_TASK PROMPT:_ Copy all of the records exactly.

Dataset records:
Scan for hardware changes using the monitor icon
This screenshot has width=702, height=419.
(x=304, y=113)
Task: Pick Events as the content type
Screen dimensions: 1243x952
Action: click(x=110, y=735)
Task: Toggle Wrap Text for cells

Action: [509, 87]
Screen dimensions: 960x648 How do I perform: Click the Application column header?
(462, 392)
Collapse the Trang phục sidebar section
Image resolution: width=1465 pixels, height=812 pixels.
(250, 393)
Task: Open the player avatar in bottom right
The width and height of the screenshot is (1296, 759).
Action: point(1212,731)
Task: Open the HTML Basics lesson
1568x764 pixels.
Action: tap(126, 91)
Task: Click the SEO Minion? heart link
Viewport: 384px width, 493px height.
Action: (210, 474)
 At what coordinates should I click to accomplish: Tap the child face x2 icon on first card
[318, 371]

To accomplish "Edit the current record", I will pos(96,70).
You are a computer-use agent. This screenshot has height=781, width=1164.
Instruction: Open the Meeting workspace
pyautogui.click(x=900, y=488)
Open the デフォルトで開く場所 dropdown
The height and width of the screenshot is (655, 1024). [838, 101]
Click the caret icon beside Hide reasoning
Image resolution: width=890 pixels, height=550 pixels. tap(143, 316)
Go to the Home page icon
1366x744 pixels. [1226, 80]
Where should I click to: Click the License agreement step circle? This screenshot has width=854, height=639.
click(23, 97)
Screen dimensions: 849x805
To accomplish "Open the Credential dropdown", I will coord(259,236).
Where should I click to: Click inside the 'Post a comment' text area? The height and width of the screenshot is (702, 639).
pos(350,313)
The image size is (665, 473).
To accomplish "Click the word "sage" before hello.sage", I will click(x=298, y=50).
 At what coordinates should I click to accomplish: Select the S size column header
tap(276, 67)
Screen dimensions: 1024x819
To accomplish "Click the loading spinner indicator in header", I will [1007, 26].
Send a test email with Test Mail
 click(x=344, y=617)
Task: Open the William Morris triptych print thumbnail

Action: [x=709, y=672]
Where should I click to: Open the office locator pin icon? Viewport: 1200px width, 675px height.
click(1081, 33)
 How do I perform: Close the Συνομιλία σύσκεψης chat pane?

_TASK RESULT:_
Scan for hardware changes using the monitor icon
This screenshot has width=702, height=419.
(x=304, y=113)
Task: Pick Events as the content type
Screen dimensions: 1243x952
Action: click(x=110, y=735)
Task: Toggle Wrap Text for cells

Action: [509, 87]
Screen dimensions: 960x648 How do I perform: Click the Application column header?
(462, 392)
Collapse the Trang phục sidebar section
Image resolution: width=1465 pixels, height=812 pixels.
(250, 393)
Task: Open the player avatar in bottom right
The width and height of the screenshot is (1296, 759).
Action: point(1212,731)
Task: Open the HTML Basics lesson
1568x764 pixels.
Action: tap(126, 91)
Task: Click the SEO Minion? heart link
Viewport: 384px width, 493px height.
Action: (210, 474)
 At what coordinates should I click to accomplish: Tap the child face x2 icon on first card
[318, 371]

To accomplish "Edit the current record", I will pos(96,70).
You are a computer-use agent. This screenshot has height=781, width=1164.
Instruction: Open the Meeting workspace
pyautogui.click(x=900, y=488)
Open the デフォルトで開く場所 dropdown
The height and width of the screenshot is (655, 1024). [838, 101]
Click the caret icon beside Hide reasoning
Image resolution: width=890 pixels, height=550 pixels. tap(143, 316)
Go to the Home page icon
1366x744 pixels. [1226, 80]
Where should I click to: Click the License agreement step circle? This screenshot has width=854, height=639.
click(23, 97)
Screen dimensions: 849x805
To accomplish "Open the Credential dropdown", I will coord(259,236).
Where should I click to: Click inside the 'Post a comment' text area? The height and width of the screenshot is (702, 639).
pos(350,313)
The image size is (665, 473).
To accomplish "Click the word "sage" before hello.sage", I will click(x=298, y=50).
 At what coordinates should I click to accomplish: Select the S size column header
tap(276, 67)
Screen dimensions: 1024x819
To accomplish "Click the loading spinner indicator in header", I will [1007, 26].
Send a test email with Test Mail
 click(x=344, y=617)
Task: Open the William Morris triptych print thumbnail

Action: [x=709, y=672]
Where should I click to: Open the office locator pin icon? Viewport: 1200px width, 675px height.
click(1081, 33)
 How do I perform: Close the Συνομιλία σύσκεψης chat pane?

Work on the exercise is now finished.